--- begin Raw records ---
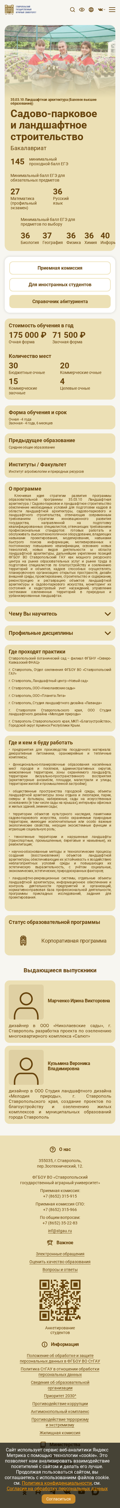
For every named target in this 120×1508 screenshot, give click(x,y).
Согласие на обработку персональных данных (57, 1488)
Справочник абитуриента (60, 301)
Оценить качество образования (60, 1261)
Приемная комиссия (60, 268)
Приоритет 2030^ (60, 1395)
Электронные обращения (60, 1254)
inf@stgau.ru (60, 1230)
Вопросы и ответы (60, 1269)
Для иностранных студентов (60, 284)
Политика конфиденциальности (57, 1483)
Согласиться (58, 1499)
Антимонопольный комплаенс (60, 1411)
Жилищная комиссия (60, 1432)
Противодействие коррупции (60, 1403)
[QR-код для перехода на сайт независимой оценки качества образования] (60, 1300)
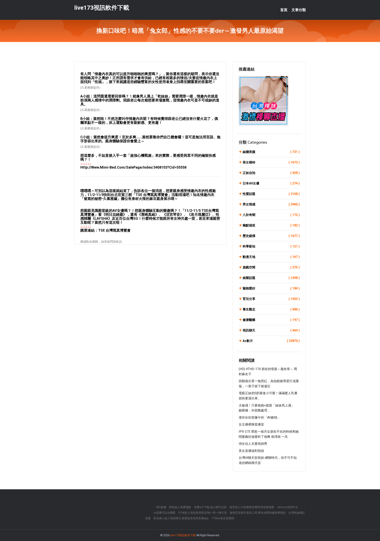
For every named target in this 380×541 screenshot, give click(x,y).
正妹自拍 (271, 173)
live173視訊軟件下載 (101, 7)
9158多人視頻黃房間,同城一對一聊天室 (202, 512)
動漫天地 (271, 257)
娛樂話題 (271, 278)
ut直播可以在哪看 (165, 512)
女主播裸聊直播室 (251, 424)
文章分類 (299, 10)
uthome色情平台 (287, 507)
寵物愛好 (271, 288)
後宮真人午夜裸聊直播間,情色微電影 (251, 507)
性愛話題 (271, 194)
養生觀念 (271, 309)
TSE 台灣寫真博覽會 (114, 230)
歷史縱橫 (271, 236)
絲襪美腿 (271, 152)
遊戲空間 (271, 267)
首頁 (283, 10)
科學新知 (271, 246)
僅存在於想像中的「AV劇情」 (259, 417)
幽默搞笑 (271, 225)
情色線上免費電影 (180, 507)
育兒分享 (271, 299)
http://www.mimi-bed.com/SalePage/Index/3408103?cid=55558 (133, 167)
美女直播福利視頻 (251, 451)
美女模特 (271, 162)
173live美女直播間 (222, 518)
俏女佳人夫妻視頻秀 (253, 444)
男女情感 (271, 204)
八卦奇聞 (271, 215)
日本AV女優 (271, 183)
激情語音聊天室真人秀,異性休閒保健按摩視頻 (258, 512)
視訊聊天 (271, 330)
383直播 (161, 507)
--- end Raw records ---
--- begin Raw records ---
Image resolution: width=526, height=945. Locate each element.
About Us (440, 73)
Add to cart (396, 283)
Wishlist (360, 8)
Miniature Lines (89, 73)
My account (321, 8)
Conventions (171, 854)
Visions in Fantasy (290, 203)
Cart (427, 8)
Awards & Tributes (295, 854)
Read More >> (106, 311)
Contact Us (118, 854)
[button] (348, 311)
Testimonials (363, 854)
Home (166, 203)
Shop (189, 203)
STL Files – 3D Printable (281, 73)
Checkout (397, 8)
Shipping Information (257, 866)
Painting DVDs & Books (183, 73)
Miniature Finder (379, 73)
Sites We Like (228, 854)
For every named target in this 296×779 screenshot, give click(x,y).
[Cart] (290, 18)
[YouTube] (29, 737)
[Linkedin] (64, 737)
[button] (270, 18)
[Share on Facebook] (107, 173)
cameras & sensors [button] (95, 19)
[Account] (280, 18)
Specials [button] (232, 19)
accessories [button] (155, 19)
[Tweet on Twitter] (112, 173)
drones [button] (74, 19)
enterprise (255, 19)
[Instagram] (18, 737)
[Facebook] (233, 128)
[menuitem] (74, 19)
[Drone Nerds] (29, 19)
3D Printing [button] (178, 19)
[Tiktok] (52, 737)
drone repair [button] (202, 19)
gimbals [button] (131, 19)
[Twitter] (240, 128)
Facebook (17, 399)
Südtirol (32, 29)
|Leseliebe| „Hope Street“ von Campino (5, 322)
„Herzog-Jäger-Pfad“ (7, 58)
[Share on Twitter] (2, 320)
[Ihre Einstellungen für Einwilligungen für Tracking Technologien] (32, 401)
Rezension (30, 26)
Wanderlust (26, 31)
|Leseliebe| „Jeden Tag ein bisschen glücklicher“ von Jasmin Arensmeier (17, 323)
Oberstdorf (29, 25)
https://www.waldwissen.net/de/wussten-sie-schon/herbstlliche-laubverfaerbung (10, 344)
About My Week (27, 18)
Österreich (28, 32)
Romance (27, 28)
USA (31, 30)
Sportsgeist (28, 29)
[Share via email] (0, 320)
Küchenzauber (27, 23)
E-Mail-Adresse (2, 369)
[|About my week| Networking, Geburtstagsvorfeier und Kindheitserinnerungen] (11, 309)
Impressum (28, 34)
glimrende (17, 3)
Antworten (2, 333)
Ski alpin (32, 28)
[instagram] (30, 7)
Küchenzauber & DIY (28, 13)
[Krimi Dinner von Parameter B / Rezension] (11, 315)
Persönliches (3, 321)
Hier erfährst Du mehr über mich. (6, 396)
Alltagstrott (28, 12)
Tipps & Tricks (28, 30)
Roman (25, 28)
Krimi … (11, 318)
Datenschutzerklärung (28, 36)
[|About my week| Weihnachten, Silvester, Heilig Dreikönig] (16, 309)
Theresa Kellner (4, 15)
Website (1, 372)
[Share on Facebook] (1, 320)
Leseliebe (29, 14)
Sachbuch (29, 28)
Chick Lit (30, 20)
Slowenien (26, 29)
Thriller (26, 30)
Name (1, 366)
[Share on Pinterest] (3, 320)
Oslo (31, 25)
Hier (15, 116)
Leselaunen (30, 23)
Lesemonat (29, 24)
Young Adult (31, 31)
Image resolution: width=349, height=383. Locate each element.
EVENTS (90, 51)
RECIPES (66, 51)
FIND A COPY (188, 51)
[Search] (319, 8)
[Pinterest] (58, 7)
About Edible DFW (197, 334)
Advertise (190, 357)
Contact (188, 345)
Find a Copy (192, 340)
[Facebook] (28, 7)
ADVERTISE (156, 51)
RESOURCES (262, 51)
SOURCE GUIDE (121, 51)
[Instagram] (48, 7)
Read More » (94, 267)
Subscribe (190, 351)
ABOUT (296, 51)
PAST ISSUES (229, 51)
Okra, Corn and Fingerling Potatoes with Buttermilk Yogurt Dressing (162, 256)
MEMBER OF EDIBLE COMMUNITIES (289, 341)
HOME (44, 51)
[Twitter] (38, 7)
--- end Raw records ---
--- begin Raw records ---
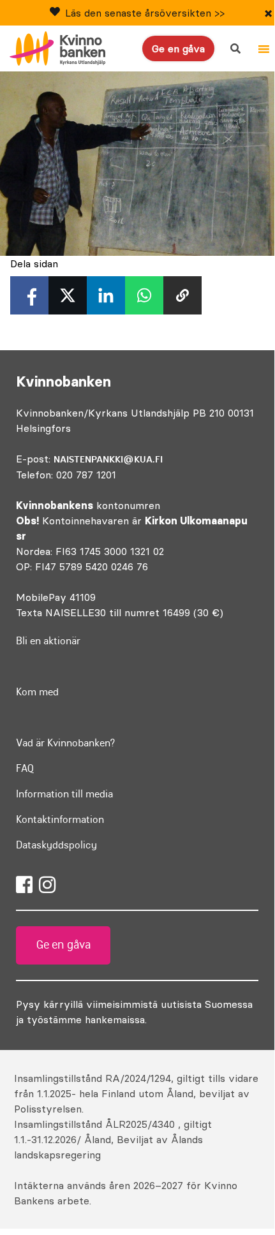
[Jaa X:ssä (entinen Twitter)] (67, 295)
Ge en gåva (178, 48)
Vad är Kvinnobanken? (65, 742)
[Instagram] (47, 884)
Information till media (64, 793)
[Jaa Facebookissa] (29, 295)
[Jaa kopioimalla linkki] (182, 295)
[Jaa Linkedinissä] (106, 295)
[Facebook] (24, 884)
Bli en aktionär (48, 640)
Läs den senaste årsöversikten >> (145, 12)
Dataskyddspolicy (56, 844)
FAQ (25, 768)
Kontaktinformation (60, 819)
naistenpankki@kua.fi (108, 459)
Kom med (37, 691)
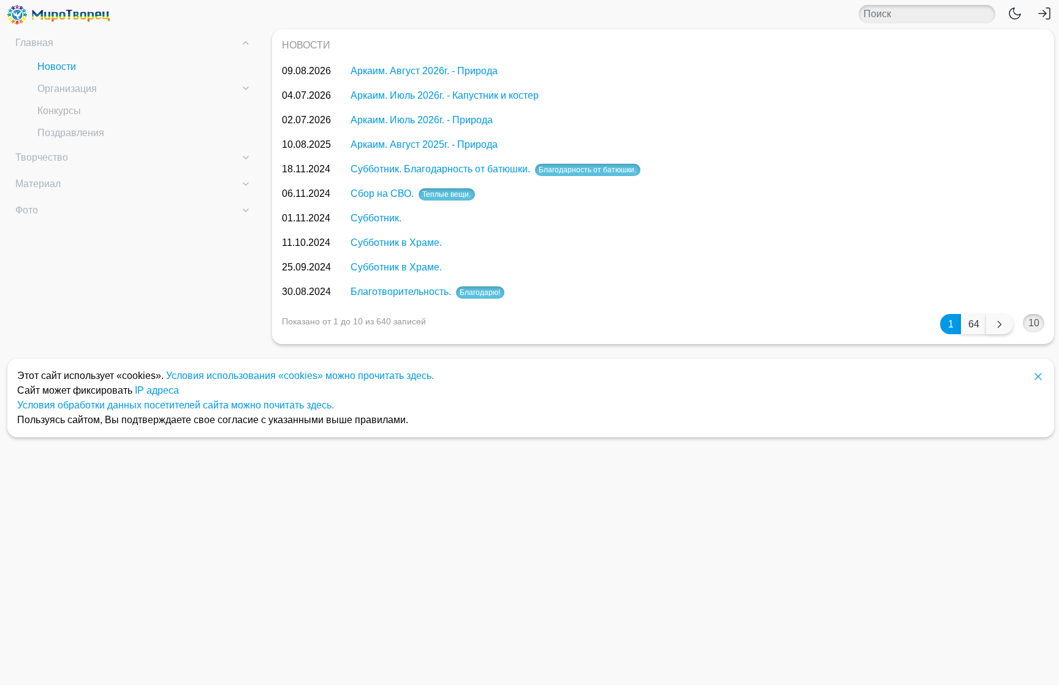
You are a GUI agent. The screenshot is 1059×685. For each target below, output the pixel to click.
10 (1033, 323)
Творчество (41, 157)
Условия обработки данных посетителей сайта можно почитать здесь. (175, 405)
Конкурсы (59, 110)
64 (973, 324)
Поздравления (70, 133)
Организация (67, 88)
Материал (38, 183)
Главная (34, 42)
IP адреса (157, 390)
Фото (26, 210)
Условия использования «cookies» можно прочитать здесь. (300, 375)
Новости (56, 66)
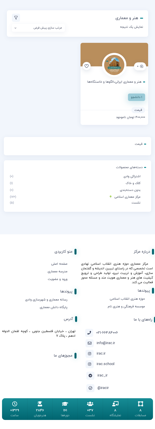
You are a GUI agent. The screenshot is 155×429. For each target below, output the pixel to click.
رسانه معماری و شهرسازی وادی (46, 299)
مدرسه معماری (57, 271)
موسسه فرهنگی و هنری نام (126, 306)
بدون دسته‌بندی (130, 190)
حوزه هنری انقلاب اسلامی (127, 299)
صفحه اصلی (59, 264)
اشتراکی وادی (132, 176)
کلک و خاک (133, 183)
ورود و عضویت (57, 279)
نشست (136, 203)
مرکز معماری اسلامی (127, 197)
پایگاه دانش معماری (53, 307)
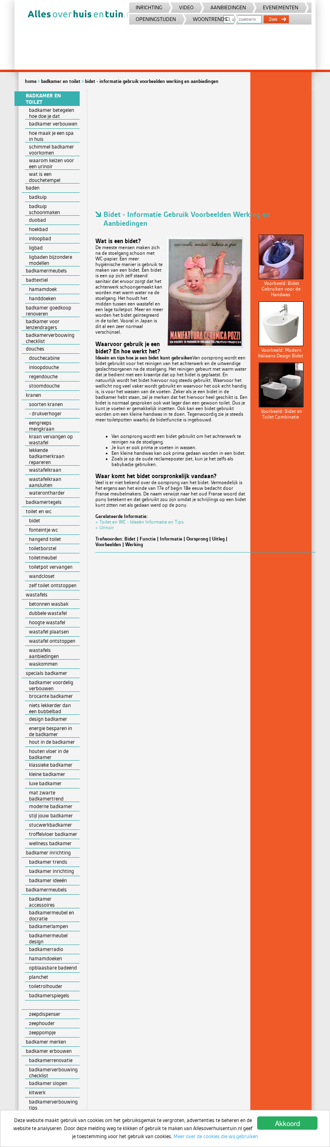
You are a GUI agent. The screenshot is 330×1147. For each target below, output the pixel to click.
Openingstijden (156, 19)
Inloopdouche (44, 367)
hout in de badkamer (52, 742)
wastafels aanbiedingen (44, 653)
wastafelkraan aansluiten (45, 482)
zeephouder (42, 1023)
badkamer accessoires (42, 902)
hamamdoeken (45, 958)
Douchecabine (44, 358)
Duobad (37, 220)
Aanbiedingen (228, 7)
--- end Raw records ---
■ Exercise requirements ■
Edit the rows that run from the line containing "PAST ISSUES (229, 51)" through the line containing "HOME (44, 51)", changing "Buttermilk" to "Greek" and leaving everything else as it is. Return only those rows.

■ Output for this exercise ■
PAST ISSUES (229, 51)
Okra, Corn and Fingerling Potatoes with Greek Yogurt Dressing (162, 256)
MEMBER OF EDIBLE COMMUNITIES (289, 341)
HOME (44, 51)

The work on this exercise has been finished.